"On avait froid, mais on avait un toit" : derrière le mal-logement, la galère des passoires thermiques
Appartements insalubres, maisons mal isolées ou trop humides : sur 600.000 logements indignes en France, 10% sont recensés en Bretagne. Dans son dernier rapport, la fondation Abbé Pierre met l'accent sur le vécu des personnes concernées et la difficulté de sortir de l'habitat indigne.
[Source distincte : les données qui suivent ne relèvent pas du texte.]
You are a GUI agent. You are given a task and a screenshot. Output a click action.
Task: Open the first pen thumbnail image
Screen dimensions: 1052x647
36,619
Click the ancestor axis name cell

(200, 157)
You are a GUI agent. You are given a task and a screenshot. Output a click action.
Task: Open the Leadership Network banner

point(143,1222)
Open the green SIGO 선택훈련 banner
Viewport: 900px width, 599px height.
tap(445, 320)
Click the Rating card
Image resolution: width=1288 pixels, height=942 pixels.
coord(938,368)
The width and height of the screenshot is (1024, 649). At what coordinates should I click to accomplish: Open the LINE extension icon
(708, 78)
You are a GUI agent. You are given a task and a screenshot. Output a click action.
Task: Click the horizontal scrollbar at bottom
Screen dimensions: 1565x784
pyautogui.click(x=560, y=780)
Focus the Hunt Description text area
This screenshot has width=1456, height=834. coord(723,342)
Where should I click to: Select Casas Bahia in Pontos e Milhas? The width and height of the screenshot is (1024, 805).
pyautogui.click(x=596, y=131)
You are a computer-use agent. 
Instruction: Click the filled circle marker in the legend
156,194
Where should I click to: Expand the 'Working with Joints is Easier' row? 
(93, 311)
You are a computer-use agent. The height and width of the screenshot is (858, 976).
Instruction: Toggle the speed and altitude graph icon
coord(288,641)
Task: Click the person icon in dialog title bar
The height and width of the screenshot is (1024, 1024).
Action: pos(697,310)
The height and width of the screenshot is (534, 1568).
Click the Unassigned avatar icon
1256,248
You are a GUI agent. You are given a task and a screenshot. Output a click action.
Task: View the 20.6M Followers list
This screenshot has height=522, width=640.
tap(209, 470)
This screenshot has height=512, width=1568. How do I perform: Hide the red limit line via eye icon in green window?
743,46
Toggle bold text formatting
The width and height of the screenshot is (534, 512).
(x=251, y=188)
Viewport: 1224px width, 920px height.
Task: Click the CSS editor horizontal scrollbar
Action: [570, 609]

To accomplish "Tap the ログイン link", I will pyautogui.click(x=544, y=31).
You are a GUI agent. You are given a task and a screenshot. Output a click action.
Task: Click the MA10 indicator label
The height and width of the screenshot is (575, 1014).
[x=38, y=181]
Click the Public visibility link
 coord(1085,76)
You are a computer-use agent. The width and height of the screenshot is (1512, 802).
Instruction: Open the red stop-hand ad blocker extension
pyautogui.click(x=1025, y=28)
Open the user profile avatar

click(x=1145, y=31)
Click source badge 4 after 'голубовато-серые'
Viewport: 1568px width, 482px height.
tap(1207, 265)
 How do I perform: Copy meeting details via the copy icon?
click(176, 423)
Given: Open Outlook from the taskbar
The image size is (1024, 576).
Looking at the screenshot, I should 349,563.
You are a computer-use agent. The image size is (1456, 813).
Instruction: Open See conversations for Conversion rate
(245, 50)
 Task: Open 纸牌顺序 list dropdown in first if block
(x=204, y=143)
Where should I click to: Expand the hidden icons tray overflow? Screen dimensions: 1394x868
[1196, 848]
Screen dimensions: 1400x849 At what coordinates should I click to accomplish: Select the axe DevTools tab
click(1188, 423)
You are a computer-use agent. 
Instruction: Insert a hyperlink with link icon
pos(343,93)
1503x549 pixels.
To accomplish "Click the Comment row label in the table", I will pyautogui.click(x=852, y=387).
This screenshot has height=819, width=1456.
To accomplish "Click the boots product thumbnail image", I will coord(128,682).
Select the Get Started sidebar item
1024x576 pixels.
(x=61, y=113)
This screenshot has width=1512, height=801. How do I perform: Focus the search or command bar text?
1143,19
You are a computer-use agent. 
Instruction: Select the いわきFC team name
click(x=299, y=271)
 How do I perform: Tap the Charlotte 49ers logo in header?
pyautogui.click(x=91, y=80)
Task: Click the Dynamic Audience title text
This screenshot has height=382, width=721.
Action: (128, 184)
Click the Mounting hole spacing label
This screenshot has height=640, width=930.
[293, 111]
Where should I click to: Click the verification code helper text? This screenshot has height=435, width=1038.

"Je n'enlève jamais ma polaire dans la maison" : dans son salon entièrement recouvert de bâches, en plein centre-ville de Bain-de-Bretagne (Ille-et-Vilaine), Mme B. nous montre tous les endroits où passent les courants d'air. "Les fenêtres, c'est du simple vitrage", indique cette aide-soignante de 56 ans. "Le vent passe sous la porte, les murs sont mal isolés, les cheminées amènent de l'air froid. Et on a dû assécher les murs pendant des semaines à cause des travaux dans la rue." Techniquement, sa maison n'est pas insalubre, mais c'est une véritable passoire thermique : "Je payais 800, voire 900 euros de régularisation EDF à la fin de l'année. En fait, tout le chauffage que je mettais s'en allait !"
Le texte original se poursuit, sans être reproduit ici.